RDF Zodiak, Super-indie Reality TV Coming to U.S.
RDF, with TV shows VH1 The Price of Beauty premiering tonight and ABC Wife Swap having its season premiere April 2nd, is combining with mega-TV European producer Zodiak to become the third largest TV production company in the world
By Robin Rowe

RDF produces The Price of Beauty starring Jessica Simpson
HOLLYWOOD, CA (Gosh!TV) 3/15/2010 – “The Zodiak deal for us is potentially transformational,” says RDF USA CEO Grant Mansfield. “It gives us access to a huge catalog of successful formats in Europe, rather than just in the UK.”
Mansfield has only been at RDF USA for about four weeks, but has worked at RDF in London for about seven years and is a significant shareholder. Besides being the U.S. CEO, he’s group director of factual entertainment and comedy, overseeing most of the production out of the UK. He sees vast untapped potential for RDF in the U.S.
“Natalka Znak is a key part of our strategy going forward,” says Mansfield. “She’s going to join as chief creative officer. She’s the star producer of non-scripted programming in the UK at the moment. She’s created and produced three of the biggest hits in the UK and a lot more besides. She’s also made those shows for the U.S. market. She’s made I’m a Celebrity and Hell’s Kitchen over here.” Znak, who Mansfield hired four months ago, will serve as the creative head of the company when she arrives in May.
“We’re very keen to get back to the core of our business, devising and producing hit television shows,” says Mansfield. Earlier this year RDF let go of its digital (Internet) division and talent management operations in order to focus on creating TV shows. The Price of Beauty with Jessica Simpson premieres tonight. And Wife Swap returns to ABC for its 11th season on April 2nd. The Secret Millionaire, which started on the Fox network, will return as a mid-season replacement on ABC.
RDF has grown very rapidly. In the UK, RDF is known as a super-indie, one of the five biggest TV producers. “When I arrived seven years ago we had 70 people working at the company,” says Mansfield. “It’s near 800 now. It’s exciting to be part of a company that grows very rapidly.” Key to the company’s financial success was a change in British TV regulation.
“We lobbied the government and persuaded them that if they wanted a creative industry to flourish, we had to be able to own the content we created for the broadcasters,” says Mansfield. “In the UK there was a piece of legislation that independent producers got to own the content they were creating for broadcasters. It transformed a lifestyle business to a proper business.”
That change came about six years ago and RDF started making real money, both from content creation and from content distribution of their own and other companies’ shows. Other UK producers were making money, too. Then came a lot of consolidation of UK production companies, and RDF emerged as a super-indie.
Mansfield attributes the company’s success to putting a lot of time and money into development. “You have to be courageous enough to put a lot time and effort into development, which by and large isn’t financed.
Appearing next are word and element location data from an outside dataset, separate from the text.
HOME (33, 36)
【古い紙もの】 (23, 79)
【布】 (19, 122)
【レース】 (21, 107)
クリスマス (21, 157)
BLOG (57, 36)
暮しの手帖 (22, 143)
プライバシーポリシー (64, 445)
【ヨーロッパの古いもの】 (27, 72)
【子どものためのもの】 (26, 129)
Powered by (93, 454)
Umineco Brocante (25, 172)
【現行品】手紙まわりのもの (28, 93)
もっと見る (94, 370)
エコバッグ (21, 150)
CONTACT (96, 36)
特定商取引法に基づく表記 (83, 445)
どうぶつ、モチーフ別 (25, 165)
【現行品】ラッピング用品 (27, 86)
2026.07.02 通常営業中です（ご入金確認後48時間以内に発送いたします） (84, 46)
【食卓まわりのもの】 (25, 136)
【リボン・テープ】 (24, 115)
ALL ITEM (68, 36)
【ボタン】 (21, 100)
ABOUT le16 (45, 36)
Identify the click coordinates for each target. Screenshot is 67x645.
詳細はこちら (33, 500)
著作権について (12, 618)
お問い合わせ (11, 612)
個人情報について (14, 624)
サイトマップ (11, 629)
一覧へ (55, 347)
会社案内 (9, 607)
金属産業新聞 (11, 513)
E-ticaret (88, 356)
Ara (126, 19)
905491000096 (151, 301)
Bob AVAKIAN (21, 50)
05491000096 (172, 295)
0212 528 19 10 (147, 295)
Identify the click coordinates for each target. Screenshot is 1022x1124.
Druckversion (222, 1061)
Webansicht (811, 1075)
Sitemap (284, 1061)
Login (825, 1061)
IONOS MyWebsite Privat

That’s your risk capital. In the UK we have a reputation for producing very clever as well as very successful formats.”
The RDF/Zodiak deal is expected to be complete within a couple months. After being dominated by independents in the ’80s, the trend for many years in the U.S. TV market has been toward network-owned shows. Having a U.S. super-indie may signal a resurgence of U.S. independent TV production companies and greater creativity, as it has in the UK.